**Task objective:** Can you copy every one of the records below word for word, keeping each line as it stands?

**Recorded information:**

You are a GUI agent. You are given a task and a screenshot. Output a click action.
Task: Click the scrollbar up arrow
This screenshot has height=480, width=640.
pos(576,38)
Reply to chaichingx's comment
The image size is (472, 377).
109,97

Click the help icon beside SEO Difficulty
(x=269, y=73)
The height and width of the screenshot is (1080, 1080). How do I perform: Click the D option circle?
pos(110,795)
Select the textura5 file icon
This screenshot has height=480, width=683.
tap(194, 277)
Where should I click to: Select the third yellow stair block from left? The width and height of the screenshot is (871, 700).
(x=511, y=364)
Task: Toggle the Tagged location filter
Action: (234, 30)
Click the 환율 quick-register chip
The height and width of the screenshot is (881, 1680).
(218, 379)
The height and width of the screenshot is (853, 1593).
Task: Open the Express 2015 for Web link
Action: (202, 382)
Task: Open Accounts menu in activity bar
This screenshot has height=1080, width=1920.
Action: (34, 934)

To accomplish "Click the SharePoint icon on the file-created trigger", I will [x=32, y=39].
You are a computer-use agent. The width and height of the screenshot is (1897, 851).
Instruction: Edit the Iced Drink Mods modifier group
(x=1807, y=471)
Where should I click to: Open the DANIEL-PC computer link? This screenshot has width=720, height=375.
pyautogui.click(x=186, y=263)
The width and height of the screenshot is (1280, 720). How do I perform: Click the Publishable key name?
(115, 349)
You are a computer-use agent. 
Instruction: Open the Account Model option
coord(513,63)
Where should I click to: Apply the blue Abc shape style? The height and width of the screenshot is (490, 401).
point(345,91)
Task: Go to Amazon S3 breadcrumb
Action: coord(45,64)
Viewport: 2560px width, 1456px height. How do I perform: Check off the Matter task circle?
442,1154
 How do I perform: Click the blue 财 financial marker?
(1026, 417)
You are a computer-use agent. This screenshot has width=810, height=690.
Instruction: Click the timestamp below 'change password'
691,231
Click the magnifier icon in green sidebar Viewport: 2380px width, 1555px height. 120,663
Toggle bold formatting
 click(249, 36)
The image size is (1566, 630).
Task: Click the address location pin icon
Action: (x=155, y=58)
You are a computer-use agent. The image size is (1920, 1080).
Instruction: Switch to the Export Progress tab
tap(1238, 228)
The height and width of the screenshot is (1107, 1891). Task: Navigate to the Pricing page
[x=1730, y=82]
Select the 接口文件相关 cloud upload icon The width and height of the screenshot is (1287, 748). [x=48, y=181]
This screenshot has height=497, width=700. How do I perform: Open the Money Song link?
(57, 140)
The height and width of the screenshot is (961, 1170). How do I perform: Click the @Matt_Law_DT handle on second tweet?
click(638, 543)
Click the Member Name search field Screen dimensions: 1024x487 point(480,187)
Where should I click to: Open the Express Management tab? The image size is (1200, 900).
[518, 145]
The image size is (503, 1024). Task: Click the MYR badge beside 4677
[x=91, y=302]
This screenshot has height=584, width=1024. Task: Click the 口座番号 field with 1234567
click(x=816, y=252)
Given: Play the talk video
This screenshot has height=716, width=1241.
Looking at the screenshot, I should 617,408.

**Finished task:**
You are a GUI agent. You are given a task and a screenshot. Output a click action.
Task: Click the scrollbar up arrow
This screenshot has height=480, width=640.
pos(576,38)
Reply to chaichingx's comment
The image size is (472, 377).
109,97

Click the help icon beside SEO Difficulty
(x=269, y=73)
The height and width of the screenshot is (1080, 1080). How do I perform: Click the D option circle?
pos(110,795)
Select the textura5 file icon
This screenshot has height=480, width=683.
tap(194, 277)
Where should I click to: Select the third yellow stair block from left? The width and height of the screenshot is (871, 700).
(x=511, y=364)
Task: Toggle the Tagged location filter
Action: (234, 30)
Click the 환율 quick-register chip
The height and width of the screenshot is (881, 1680).
(218, 379)
The height and width of the screenshot is (853, 1593).
Task: Open the Express 2015 for Web link
Action: (202, 382)
Task: Open Accounts menu in activity bar
This screenshot has height=1080, width=1920.
Action: (34, 934)

To accomplish "Click the SharePoint icon on the file-created trigger", I will [x=32, y=39].
You are a computer-use agent. The width and height of the screenshot is (1897, 851).
Instruction: Edit the Iced Drink Mods modifier group
(x=1807, y=471)
Where should I click to: Open the DANIEL-PC computer link? This screenshot has width=720, height=375.
pyautogui.click(x=186, y=263)
The width and height of the screenshot is (1280, 720). How do I perform: Click the Publishable key name?
(115, 349)
You are a computer-use agent. 
Instruction: Open the Account Model option
coord(513,63)
Where should I click to: Apply the blue Abc shape style? The height and width of the screenshot is (490, 401).
point(345,91)
Task: Go to Amazon S3 breadcrumb
Action: coord(45,64)
Viewport: 2560px width, 1456px height. How do I perform: Check off the Matter task circle?
442,1154
 How do I perform: Click the blue 财 financial marker?
(1026, 417)
You are a computer-use agent. This screenshot has width=810, height=690.
Instruction: Click the timestamp below 'change password'
691,231
Click the magnifier icon in green sidebar Viewport: 2380px width, 1555px height. 120,663
Toggle bold formatting
 click(249, 36)
The image size is (1566, 630).
Task: Click the address location pin icon
Action: (x=155, y=58)
You are a computer-use agent. The image size is (1920, 1080).
Instruction: Switch to the Export Progress tab
tap(1238, 228)
The height and width of the screenshot is (1107, 1891). Task: Navigate to the Pricing page
[x=1730, y=82]
Select the 接口文件相关 cloud upload icon The width and height of the screenshot is (1287, 748). [x=48, y=181]
This screenshot has height=497, width=700. How do I perform: Open the Money Song link?
(57, 140)
The height and width of the screenshot is (961, 1170). How do I perform: Click the @Matt_Law_DT handle on second tweet?
click(638, 543)
Click the Member Name search field Screen dimensions: 1024x487 point(480,187)
Where should I click to: Open the Express Management tab? The image size is (1200, 900).
[518, 145]
The image size is (503, 1024). Task: Click the MYR badge beside 4677
[x=91, y=302]
This screenshot has height=584, width=1024. Task: Click the 口座番号 field with 1234567
click(x=816, y=252)
Given: Play the talk video
This screenshot has height=716, width=1241.
Looking at the screenshot, I should 617,408.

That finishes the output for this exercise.